1994–97 the NMSG conducted a population-based prospective study evaluating the effect of intensive therapy (IT) including autologous transplantation (ASCT) as up-front therapy in newly diagnosed symptomatic myeloma pts <60 yrs. The primary aim was to compare survival to a historic control group. We have now updated these results with a median follow-up of 62 months (m), focusing on factors influencing survival and the clinical features in pats relapsing after ASCT.
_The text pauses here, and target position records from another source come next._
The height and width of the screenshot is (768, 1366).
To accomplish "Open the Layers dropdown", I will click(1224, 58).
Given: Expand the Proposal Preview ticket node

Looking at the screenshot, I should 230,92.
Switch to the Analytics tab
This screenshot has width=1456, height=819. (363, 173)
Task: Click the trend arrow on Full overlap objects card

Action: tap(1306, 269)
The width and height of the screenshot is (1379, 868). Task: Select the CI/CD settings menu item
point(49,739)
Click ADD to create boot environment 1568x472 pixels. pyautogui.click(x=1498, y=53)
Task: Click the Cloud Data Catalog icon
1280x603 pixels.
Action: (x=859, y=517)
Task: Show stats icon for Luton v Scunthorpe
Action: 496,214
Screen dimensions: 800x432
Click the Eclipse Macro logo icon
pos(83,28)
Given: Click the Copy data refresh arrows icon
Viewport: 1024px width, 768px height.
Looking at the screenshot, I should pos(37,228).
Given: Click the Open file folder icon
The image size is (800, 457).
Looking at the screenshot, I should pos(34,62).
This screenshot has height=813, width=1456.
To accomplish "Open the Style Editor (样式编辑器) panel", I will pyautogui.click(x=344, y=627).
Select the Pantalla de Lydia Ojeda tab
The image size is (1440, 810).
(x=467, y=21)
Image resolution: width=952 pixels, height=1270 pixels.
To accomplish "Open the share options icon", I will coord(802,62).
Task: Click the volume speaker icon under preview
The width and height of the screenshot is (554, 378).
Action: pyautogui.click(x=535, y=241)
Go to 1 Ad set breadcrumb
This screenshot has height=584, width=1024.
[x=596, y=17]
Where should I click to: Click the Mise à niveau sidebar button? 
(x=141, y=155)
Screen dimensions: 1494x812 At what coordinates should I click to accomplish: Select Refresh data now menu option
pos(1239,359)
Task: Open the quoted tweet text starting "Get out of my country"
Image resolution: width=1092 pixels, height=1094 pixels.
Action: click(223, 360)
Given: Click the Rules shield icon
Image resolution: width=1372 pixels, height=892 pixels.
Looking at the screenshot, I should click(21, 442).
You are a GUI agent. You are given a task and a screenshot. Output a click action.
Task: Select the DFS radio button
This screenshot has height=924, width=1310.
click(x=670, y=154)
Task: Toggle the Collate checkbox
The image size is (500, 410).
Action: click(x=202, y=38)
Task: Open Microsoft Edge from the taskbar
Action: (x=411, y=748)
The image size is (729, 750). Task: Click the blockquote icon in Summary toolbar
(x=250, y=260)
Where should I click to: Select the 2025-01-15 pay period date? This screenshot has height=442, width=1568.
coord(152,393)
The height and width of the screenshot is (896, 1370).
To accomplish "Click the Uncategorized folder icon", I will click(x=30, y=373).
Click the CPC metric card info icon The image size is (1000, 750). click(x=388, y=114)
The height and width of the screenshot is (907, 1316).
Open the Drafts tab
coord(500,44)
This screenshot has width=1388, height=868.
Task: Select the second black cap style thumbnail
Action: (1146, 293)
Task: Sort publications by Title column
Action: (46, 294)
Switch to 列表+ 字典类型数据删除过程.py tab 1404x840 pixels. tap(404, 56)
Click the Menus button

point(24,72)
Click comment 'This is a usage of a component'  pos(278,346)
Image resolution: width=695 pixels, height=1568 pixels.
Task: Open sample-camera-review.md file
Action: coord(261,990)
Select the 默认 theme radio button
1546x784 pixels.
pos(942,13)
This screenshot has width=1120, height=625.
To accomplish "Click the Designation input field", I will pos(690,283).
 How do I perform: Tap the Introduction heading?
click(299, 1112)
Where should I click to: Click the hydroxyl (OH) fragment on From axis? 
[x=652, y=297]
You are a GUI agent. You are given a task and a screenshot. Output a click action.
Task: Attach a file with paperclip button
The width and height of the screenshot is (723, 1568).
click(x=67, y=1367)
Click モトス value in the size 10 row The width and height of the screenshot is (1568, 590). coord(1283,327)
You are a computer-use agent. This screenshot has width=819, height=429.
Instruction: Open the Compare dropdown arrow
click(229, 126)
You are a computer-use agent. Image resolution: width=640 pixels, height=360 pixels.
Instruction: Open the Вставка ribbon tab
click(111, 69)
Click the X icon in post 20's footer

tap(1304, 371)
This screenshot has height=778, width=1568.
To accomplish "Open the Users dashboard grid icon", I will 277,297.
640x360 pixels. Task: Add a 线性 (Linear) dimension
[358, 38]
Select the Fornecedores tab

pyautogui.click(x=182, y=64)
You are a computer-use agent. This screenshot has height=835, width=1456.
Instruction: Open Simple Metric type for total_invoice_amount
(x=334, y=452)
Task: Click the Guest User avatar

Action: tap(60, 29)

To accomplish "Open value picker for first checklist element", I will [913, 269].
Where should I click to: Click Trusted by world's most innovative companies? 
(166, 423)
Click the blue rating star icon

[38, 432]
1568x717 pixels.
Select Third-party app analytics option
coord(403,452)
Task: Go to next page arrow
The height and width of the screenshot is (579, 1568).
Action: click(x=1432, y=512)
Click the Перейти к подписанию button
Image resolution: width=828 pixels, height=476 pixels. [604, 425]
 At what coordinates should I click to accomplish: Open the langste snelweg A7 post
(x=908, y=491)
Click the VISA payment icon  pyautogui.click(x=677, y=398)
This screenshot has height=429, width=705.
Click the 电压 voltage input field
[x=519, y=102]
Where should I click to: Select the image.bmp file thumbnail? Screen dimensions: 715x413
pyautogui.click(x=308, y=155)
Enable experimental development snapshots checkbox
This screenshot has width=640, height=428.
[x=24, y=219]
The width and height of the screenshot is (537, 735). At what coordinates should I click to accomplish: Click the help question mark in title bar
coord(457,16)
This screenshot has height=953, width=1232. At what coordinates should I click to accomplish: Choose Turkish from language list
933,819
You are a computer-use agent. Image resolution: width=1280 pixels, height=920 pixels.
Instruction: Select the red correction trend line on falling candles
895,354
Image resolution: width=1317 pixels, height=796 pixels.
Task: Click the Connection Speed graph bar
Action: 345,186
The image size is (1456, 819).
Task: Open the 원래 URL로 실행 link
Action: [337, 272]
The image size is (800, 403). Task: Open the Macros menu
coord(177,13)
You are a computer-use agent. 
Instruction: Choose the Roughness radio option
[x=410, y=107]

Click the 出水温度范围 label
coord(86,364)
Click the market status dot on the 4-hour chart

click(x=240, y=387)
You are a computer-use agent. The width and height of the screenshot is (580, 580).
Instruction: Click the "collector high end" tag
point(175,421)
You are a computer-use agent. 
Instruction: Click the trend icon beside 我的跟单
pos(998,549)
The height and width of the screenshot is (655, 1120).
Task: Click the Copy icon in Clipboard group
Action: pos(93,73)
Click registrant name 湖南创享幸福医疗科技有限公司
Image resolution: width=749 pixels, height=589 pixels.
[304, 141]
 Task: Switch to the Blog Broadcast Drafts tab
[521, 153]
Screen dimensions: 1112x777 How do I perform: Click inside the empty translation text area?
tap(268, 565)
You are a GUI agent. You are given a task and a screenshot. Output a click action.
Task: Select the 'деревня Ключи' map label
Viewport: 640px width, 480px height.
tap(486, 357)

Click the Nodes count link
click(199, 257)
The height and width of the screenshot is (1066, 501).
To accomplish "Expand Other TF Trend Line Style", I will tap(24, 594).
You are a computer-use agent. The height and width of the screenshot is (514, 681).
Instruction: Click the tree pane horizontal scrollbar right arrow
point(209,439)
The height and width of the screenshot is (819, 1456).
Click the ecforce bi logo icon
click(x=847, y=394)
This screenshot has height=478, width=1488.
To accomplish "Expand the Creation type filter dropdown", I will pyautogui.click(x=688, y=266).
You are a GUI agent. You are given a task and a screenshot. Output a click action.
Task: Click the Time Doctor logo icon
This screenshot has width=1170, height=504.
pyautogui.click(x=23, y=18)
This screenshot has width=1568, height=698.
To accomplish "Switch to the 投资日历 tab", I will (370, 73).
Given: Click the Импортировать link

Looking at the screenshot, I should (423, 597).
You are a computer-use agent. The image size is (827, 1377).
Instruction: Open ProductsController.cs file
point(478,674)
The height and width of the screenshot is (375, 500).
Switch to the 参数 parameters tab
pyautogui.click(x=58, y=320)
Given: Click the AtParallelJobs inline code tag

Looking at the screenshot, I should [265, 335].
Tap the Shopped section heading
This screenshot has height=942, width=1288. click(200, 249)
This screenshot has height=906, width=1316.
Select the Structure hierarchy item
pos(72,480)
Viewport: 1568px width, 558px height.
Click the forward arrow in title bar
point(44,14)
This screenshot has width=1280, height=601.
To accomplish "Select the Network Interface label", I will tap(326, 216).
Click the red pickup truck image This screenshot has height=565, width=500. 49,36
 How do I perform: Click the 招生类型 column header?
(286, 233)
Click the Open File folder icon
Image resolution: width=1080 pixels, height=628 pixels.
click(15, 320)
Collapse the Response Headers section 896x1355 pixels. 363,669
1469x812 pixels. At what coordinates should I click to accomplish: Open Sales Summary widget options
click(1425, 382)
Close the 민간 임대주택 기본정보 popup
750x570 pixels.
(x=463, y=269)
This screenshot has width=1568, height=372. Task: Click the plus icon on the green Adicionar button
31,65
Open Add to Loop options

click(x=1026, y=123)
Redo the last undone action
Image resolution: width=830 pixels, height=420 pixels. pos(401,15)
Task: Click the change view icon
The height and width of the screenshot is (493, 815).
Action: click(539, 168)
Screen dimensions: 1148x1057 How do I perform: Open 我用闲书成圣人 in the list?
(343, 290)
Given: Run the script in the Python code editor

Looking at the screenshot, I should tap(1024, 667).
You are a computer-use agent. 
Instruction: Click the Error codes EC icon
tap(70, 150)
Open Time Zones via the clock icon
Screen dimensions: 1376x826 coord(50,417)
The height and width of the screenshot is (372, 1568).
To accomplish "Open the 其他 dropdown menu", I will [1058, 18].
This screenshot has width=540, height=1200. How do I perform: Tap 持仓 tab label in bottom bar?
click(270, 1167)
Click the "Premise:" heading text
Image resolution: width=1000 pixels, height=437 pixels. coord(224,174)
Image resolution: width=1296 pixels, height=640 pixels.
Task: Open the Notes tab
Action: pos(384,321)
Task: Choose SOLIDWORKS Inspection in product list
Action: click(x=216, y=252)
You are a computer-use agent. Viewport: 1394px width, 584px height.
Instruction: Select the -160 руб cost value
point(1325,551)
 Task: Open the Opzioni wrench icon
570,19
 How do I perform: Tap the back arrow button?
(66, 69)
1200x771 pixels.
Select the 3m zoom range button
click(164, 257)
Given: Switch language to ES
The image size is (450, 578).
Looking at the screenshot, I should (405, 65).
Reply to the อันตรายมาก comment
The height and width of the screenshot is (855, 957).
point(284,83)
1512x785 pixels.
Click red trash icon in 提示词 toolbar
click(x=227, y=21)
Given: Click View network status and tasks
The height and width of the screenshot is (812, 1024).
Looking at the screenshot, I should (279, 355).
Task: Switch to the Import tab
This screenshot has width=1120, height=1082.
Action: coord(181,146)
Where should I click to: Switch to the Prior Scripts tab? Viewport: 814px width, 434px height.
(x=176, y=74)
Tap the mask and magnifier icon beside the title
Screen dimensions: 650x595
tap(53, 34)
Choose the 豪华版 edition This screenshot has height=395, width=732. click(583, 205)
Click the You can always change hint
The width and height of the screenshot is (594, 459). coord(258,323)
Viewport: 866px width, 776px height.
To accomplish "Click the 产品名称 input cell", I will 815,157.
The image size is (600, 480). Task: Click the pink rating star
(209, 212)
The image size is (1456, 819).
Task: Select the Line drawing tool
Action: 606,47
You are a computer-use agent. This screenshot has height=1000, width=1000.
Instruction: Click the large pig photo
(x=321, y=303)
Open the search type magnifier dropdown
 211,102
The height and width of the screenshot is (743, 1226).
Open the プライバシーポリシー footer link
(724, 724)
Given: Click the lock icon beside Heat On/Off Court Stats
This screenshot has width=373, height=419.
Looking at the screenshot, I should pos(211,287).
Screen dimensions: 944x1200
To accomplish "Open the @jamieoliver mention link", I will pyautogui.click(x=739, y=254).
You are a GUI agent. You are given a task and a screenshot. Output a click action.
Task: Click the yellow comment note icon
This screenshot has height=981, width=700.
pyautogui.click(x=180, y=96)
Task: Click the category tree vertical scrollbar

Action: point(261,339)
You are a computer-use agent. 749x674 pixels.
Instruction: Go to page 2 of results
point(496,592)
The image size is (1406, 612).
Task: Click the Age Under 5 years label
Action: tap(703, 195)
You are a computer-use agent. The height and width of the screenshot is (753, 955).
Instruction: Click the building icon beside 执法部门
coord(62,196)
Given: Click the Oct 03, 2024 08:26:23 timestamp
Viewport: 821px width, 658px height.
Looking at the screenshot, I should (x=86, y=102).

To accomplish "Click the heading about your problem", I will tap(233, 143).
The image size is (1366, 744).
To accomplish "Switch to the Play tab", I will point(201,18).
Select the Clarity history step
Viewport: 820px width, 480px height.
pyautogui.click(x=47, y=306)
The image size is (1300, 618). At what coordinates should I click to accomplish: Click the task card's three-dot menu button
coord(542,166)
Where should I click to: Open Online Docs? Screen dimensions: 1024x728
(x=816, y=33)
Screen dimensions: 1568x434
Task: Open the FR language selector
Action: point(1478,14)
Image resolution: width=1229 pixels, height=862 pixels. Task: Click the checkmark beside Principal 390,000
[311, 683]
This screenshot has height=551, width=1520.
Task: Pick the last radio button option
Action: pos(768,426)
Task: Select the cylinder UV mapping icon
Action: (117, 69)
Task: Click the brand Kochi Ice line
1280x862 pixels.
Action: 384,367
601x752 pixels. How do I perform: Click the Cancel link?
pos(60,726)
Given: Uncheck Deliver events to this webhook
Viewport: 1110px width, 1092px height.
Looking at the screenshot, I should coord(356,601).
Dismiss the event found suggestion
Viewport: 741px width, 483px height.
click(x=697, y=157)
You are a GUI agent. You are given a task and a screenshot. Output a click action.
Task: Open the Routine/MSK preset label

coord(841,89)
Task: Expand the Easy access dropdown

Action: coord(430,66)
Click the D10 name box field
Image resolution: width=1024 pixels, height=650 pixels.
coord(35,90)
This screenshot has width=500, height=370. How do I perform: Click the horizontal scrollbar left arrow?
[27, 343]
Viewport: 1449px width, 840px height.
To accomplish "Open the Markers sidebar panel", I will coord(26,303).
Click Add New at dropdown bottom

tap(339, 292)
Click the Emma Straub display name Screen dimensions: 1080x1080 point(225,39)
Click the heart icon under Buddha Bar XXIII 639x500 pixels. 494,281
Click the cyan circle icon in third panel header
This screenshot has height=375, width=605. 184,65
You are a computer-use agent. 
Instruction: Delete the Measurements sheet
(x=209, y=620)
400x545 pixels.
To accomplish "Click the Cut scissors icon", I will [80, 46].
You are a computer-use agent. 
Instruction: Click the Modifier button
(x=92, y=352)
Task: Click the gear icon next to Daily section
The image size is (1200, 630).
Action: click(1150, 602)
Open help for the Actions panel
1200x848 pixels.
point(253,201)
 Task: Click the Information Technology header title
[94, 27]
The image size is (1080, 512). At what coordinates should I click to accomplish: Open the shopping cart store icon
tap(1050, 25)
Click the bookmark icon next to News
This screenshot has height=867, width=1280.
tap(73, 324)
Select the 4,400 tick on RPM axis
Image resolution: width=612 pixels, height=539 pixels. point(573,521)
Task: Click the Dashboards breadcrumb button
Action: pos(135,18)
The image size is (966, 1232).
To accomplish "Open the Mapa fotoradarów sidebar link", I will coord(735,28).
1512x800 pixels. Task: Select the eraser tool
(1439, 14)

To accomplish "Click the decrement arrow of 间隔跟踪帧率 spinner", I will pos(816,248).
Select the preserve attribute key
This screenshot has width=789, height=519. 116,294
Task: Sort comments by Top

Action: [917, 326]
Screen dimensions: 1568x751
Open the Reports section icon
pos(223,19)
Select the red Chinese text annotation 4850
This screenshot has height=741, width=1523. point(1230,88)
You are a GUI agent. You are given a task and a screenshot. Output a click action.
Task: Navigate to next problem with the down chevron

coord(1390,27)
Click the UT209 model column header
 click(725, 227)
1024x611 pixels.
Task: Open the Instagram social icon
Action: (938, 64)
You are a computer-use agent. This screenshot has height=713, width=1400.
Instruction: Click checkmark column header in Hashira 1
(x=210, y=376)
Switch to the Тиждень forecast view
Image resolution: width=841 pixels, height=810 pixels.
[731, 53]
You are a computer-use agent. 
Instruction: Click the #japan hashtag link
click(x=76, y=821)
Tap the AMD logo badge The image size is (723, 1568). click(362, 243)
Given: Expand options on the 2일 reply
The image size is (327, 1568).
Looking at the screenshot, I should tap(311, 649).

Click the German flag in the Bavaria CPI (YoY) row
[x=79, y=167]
313 pts were included in the treatment protocol, constituting the intensive therapy group (ITG). The control group (CG) was derived from five previous population-based Nordic studies on conventional therapy and comprised 274 pts who retrospectively were found to fulfil the eligibility criteria for IT. Both groups were highly representative, comprising >80% of the known and >60% of the expected new myeloma pts <60 yrs. Response rate in the ITG was 34% CR, 42% PR and 11% MR, EFS at 5 yrs was 23%, and median EFS was 28m. Survival at 5 yrs was 55% in the ITG vs 35% in the CG, and the median survival 63 vs 44m (p<.0001). 247 of the 313 pts (79%) in the ITG actually underwent transplantation at a median of 5m from diagnosis. In this transplanted group (TG) 43% achieved CR, 47% PR and 8% MR. Transplant-related mortality at 100 days was 1.6%. Median EFS and survival for the TG from transplantation was 29 and 66m. A landmark analysis 6m after transplantation showed that achieving CR was significantly associated with prolonged progression-free survival (median 40 vs 27m), but not with survival (71 vs 64m). These observations were maintained in multivariate analyses where the other prognostic factors (beta-2-microglobulin, hemoglobin and LDH at diagnosis) were included.

162 pts in the TG have relapsed and 92 of these have died. The patterns of relapse were heterogeneous but could be divided into four groups; “insidious” (31% of the relapses), “classical” (51%), “plasmocytic” (14%) and “transformed” (4%). The only factor associated with the pattern of relapse was response after transplantation. The “classical” and “plasmocytic” forms were more common in pts relapsing from CR and the “insidious” form was more common in pts relapsing from non-CR. 96% of relapsing pts received therapy, the majority melphalan-based (e.g. MP) or steroid-based (e.g. VAD) regimens. The response rate to relapse therapy was 70%. For the relapsed patients, the median time from diagnosis to relapse was 25m and the median survival after relapse 29m. Time to relapse was strongly associated with survival after relapse. Pts relapsing <6, 6–2 and >12m from transplantation had a median survival after relapse of 3, 16 and 32m, respectively. Pts with “insidious” relapse pattern had the longest survival and pts with “transformed” pattern the shortest. There were no differences between pts relapsing from CR or non-CR regarding response to relapse therapy or survival after relapse.

We conclude that achieving CR after ASCT is significantly associated with prolonged EFS but not with survival. The majority of pts relapsing after ASCT respond to conventional second-line therapy. The clinical features at relapse after transplantation are heterogeneous but do not seem to differ from those seen after conventional therapy.